The ECB cannot be blamed in any way for Austin raising his own charges . Puhleease .

independent.ie/business/iris … 52905.html

I would have thought that the switcher business would be the most lucrative at the minute,
given that most of those switching would already have a chunk of their mortgage PAID off, and would therefore represent a lower risk than a new borrower who risks being in negative equity!

I warned you about all this a few weeks back in this thread

thepropertypin.com/viewtopic … t=freefall

I note that the absolute 80% max LTV was also introduced yesterday, initially by Start and GE according to that Indo article.

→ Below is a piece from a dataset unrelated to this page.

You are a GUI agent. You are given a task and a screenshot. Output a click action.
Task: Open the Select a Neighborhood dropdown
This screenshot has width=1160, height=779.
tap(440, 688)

I also warned ye then that topups and remortgages were to be reviewed dramatically did I not 8)

Simply put, 80% will be the new 100% …and very shortly so everywhere.

Never doubted ya 2pack, I did have a conversation though yesterday with a friend flogging her house for 290. She thinks its great as it will bring more people into her starter home bracket and out of the 350 bracket so she won’t have to lower her price to shift her house. I used common sense and asked her how her dad was. He was sick for a while. When finished I hung up and returned to reality safe in the knowledge another pointless and damaging argument was averted.

Personally I think I’ve grown in the past two years.

aint nobody gettin younger

Hey 2Pack you seem to get a lot of this stuff right before time. How come? :smiley:

probably because I am not a lazy thick press release regurgitating Irish ‘Business’ journalist .

Look, if you want to give 2Pack a big head, resting on his laurels, ending with giving us something similar to the trash the ‘VIs’ fed the common man in days gone, keep this up.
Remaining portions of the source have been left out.